# [Aim of the task]
From the listing below, copy out verbatim the stretch from the line containing "Where should I click to: Click the closet" through the line containing "coord(323,58)", including both of those lines. Reproduce only that stretch.

——————————

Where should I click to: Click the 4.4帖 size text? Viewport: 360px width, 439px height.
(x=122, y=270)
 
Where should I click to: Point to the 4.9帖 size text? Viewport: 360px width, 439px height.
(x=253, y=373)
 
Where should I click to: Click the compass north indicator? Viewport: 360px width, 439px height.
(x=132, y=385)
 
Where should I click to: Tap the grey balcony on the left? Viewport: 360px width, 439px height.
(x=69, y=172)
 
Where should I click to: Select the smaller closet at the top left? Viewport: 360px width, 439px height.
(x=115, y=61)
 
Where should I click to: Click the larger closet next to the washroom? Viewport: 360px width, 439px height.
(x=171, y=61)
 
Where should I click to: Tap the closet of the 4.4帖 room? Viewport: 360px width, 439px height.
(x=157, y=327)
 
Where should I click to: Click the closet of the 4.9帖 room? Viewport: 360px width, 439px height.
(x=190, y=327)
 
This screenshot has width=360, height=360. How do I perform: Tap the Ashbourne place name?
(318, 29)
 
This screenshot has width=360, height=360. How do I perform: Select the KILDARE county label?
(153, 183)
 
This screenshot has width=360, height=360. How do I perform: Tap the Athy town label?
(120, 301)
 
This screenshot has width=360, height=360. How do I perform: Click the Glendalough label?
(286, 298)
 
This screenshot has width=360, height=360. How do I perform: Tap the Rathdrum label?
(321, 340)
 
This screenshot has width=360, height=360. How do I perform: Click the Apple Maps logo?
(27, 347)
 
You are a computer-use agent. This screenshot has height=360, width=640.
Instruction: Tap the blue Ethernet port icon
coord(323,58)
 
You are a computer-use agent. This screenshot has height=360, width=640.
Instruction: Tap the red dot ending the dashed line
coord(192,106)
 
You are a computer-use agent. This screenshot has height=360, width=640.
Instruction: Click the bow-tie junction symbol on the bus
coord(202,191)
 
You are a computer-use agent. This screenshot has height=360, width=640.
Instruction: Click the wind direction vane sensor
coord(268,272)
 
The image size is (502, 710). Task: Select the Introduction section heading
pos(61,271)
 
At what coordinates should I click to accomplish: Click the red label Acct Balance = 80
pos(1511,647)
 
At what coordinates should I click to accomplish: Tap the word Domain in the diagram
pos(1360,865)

——————————

# [Solution to this problem]
Where should I click to: Click the closet of the 4.9帖 room? Viewport: 360px width, 439px height.
(x=190, y=327)
 
This screenshot has width=360, height=360. How do I perform: Tap the Ashbourne place name?
(318, 29)
 
This screenshot has width=360, height=360. How do I perform: Select the KILDARE county label?
(153, 183)
 
This screenshot has width=360, height=360. How do I perform: Tap the Athy town label?
(120, 301)
 
This screenshot has width=360, height=360. How do I perform: Click the Glendalough label?
(286, 298)
 
This screenshot has width=360, height=360. How do I perform: Tap the Rathdrum label?
(321, 340)
 
This screenshot has width=360, height=360. How do I perform: Click the Apple Maps logo?
(27, 347)
 
You are a computer-use agent. This screenshot has height=360, width=640.
Instruction: Tap the blue Ethernet port icon
coord(323,58)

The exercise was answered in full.